Last Friday afternoon I got the chance to baptize my granddaughter. She’s just turning thirteen and this was her choice something she’s been talking about for the past few months. Just before I left for Europe she asked me if I would baptize her when I got back. Would I? My heart melted.
When I asked her why, she said, “I want to follow Jesus with all my heart.” I don’t do much baptizing these days, never did actually. Even back in the day when I was a pastor we always encouraged the one being baptized to ask the person that was most influential in his or her decision to follow Jesus, or one who has been most helpful on the early parts of their journey, to baptize them.
It was great! Even though that scared a lot of people to be asked we would always walk them through it and then they were thrilled to be a part of it. Lots of people experienced the joy of getting to baptize someone into this awesome journey. Many parents baptized their kids, and we never made a “service” out of it. We’d start with the baptism and what it meant and finish up with celebrating the Lord’s supper together. They were always parties on the lake, by a stream, or in a backyard pool. Friends and family would celebrate together and often share a meal after.
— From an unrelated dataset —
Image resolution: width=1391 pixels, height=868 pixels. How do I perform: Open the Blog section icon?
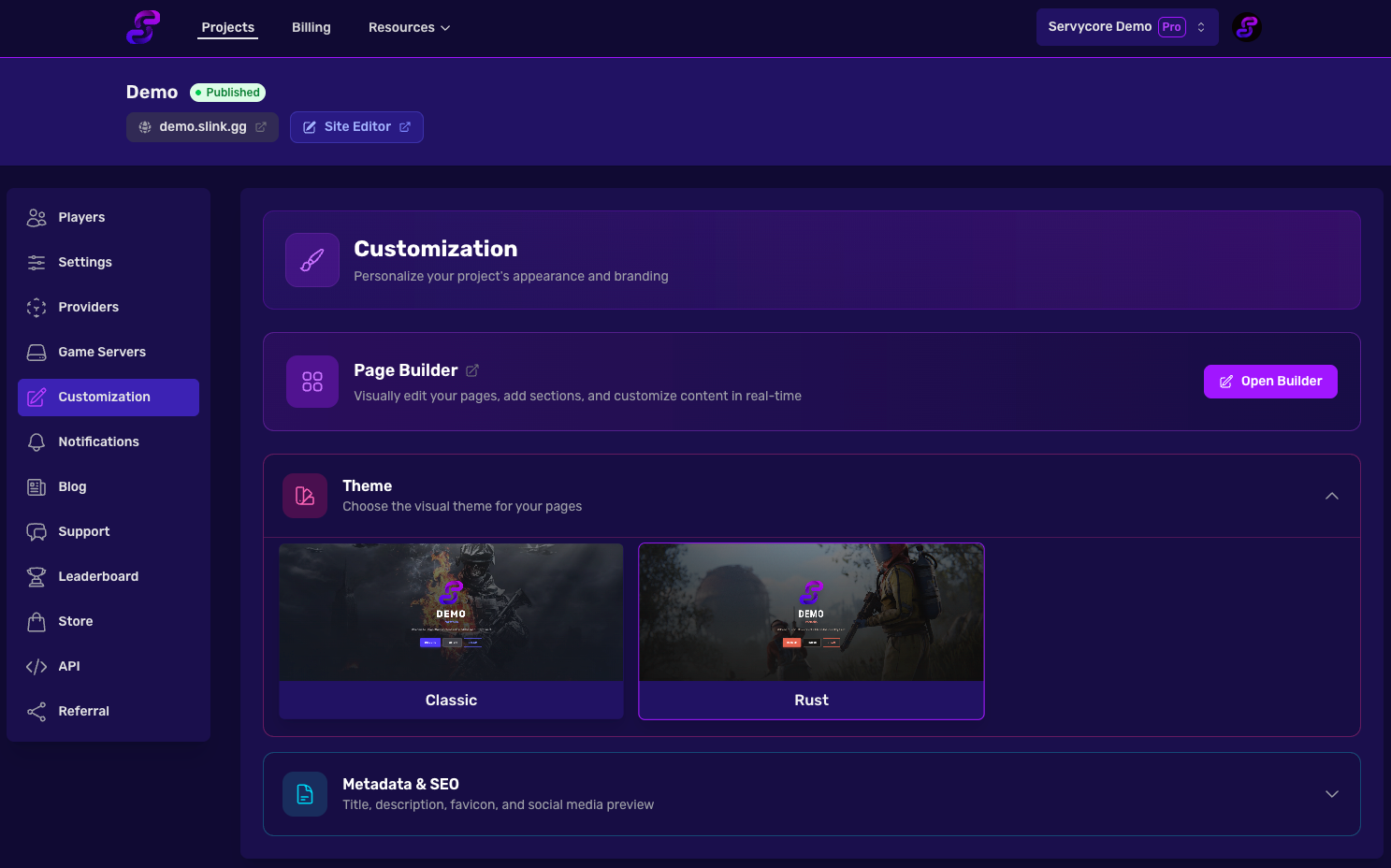pos(36,486)
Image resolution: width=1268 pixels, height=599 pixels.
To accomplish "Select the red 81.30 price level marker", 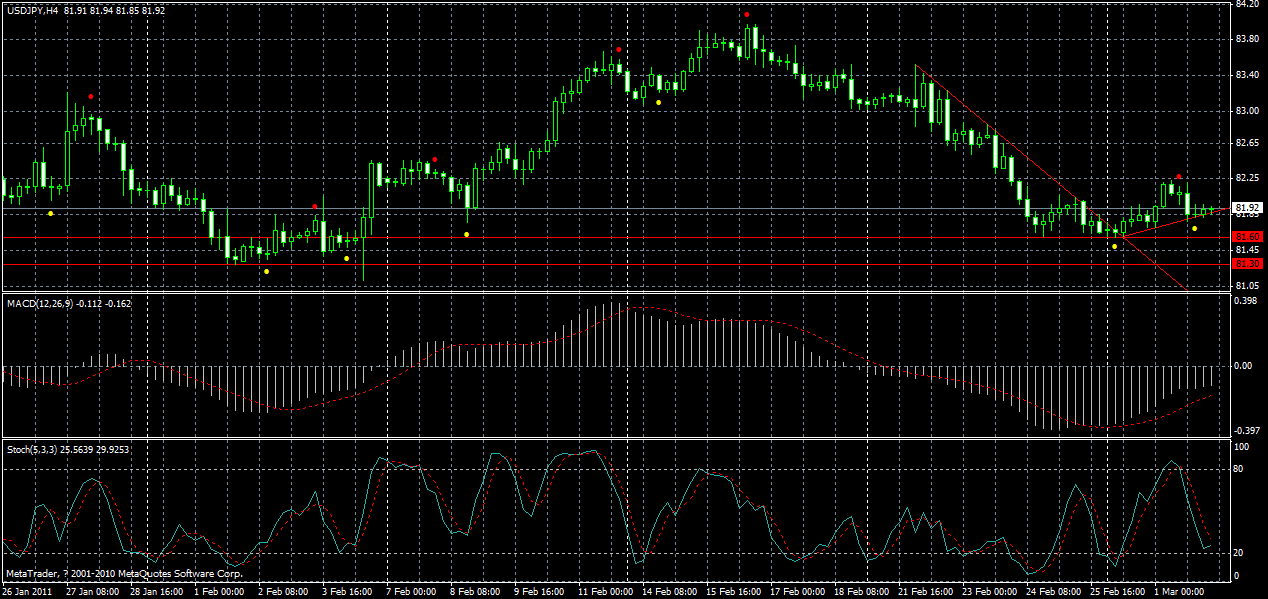I will [x=1245, y=263].
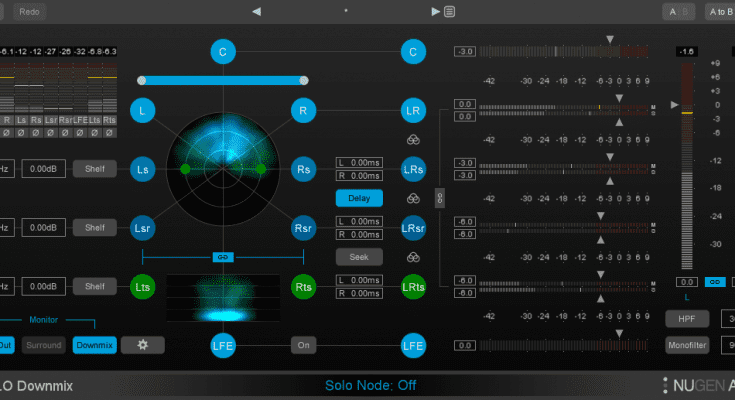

I hear a lot of people out-of-the-box people diss baptism as an old relic from a bygone era. They see it as an empty ritual and argue whether or not it is essential for salvation, since it isn’t a normal part of our culture. After all, the thief on the cross wasn’t baptized, they’ll say. I wouldn’t argue that baptism is essential, but I do think the Scriptures make clear it is preferable. Jesus set the example with his own and we know his followers we’re also baptized. The early church saw baptism as the means of entry into the kingdom of God, which is why the Ethiopian eunuch wanted Philip to baptize him immediately in Acts 8.
This is how it played out after Pentecost:
When the people heard this, they were cut to the heart and said to Peter and the other apostles, “Brothers, what shall we do?”
Peter replied, “Repent and be baptized, every one of you, in the name of Jesus Christ for the forgiveness of your sins. And you will receive the gift of the Holy Spirit. The promise is for you and your children and for all who are far off—for all whom the Lord our God will call.”
With many other words he warned them; and he pleaded with them, “Save yourselves from this corrupt generation.” Those who accepted his message were baptized, and about three thousand were added to their number that day. (Acs 2: 37-42)
I don’t see baptism as a ritual, even though many seem to practice it that way. And even though some have abandoned it altogether for a “sinner’s prayer” and a get-out-of-hell free card, I see salvation not as the resolution of our destiny but as a door into an ever-deepening relationship with the Father through the work of the Son, by the power of the Spirit. As such baptism becomes a powerful event in yielding to the work of Jesus and being resurrected into a new adventure in his glory. (See Romans 6:1-14)
When the heart is convicted and people want to know him, Peter says we first repent, which means to abandon our agenda for our lives and embrace him and his agenda for us. Then he said be baptized “for the forgiveness of sins”. Does that mean sins aren’t forgiven without baptism? Of course not. But baptism is a cleansing of heart and soul, a washing away of the old life and opens the door to a new one.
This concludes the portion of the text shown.